Member of the California Senate from the 18th district district
- In office December 6, 1982 - November 30, 1994
- Preceded by: Omer L. Rains
- Succeeded by: Jack O'Connell

Member of the California State Assembly from the 35th district
- In office December 2, 1974 - November 30, 1982
- Preceded by: John Briggs
- Succeeded by: Jack O'Connell

Personal details
- Born: Gary Kersey Hart August 13, 1943 San Diego, California, U.S.
- Died: January 27, 2022 (aged 78) Sacramento, California, U.S.
- Party: Democratic
- Spouse: Cary Smith (m. 1969)
- Children: 3
- Alma mater: Stanford University (BA) Harvard University (MA)

= Gary K. Hart =

American politician (1943–2022)

Gary Kersey Hart (August 13, 1943 – January 27, 2022) was an American politician, educator, and pro-charter school activist who served as a member of both chambers of the California State Legislature during the time period spanning 1974 to 1994.

==Early life and education==
He was born on August 13, 1943, in San Diego, California, and graduated from Santa Barbara High School.
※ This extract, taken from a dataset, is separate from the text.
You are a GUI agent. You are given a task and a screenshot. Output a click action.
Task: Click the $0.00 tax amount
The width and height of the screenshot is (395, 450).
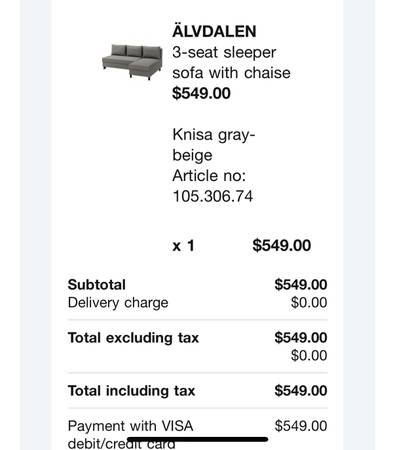click(x=309, y=356)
He earned a Bachelor of Arts in history from Stanford University on a football scholarship, and spent six months studying abroad in Florence. He then earned a Master of Arts from Harvard School of Education the next year.

== Political career ==
Running as a Democrat, he launched several unsuccessful campaigns for the United States House of Representatives (1970) and the California State Assembly (1972) but later won an Assembly seat (1974), succeeding incumbent Republican Don MacGillivray, who ran unsuccessfully for the State Senate.
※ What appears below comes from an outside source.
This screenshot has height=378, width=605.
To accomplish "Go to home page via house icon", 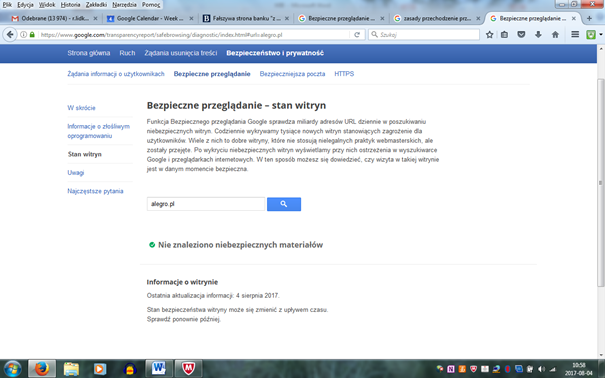I will [x=555, y=35].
In 1982, he ran for the California State Senate and won, narrowly defeating Republican state Assemblyman Charles R. Imbrecht, whose wife would, coincidentally, go on to be a history teacher in Hart's PACE program. Hart served in both houses of the Legislature for a total of 20 years, having chaired the Senate Education Committee from 1983 until his retirement in 1994. Hart's State Senate district included portions of Santa Barbara, San Luis Obispo, Ventura, and Los Angeles Counties.

In 1988, he made another run for Congress but narrowly lost to Republican incumbent Robert Lagomarsino.
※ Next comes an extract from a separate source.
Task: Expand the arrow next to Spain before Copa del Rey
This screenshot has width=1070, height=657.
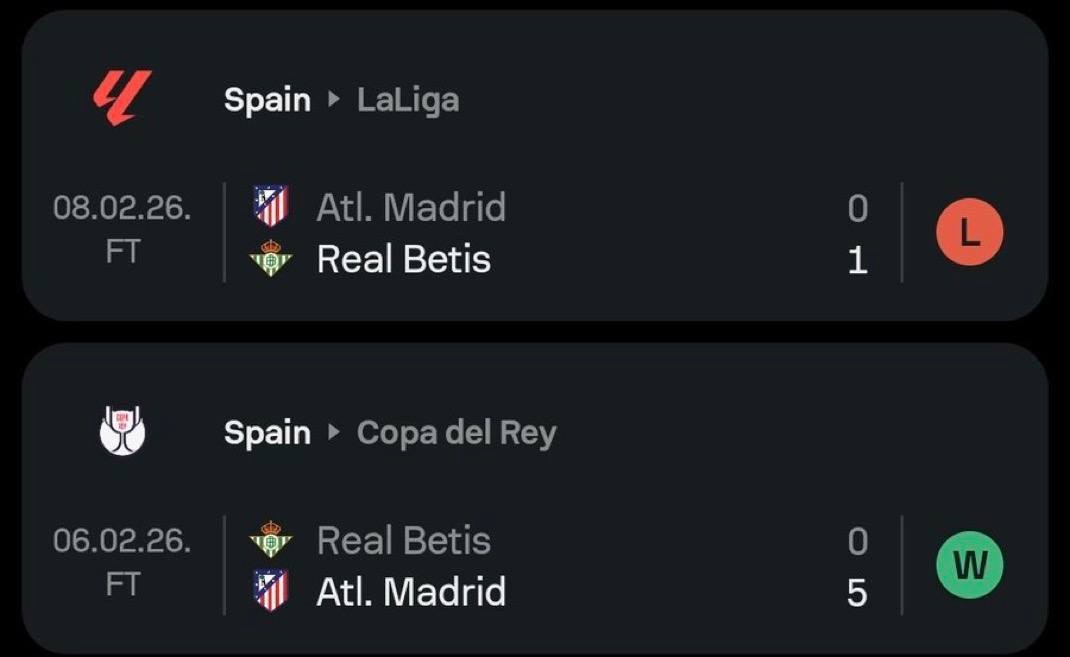Action: click(x=334, y=433)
== Retirement and death ==
After his retirement from the Legislature, Hart founded the California State University Institute for Education Reform at the California State University, Sacramento campus. The Institute promotes education reform efforts aimed at improving pupil academic achievement. Hart also served as the California Secretary of Education for Governor Gray Davis from January 1999 through March 2000. His principal responsibility as Secretary for Education was helping craft and pass the Governor's 1999 education reform program. He also created and taught in the Program in America and California Explorations (PACE), an innovative core humanities initiative at Kennedy High School in Sacramento.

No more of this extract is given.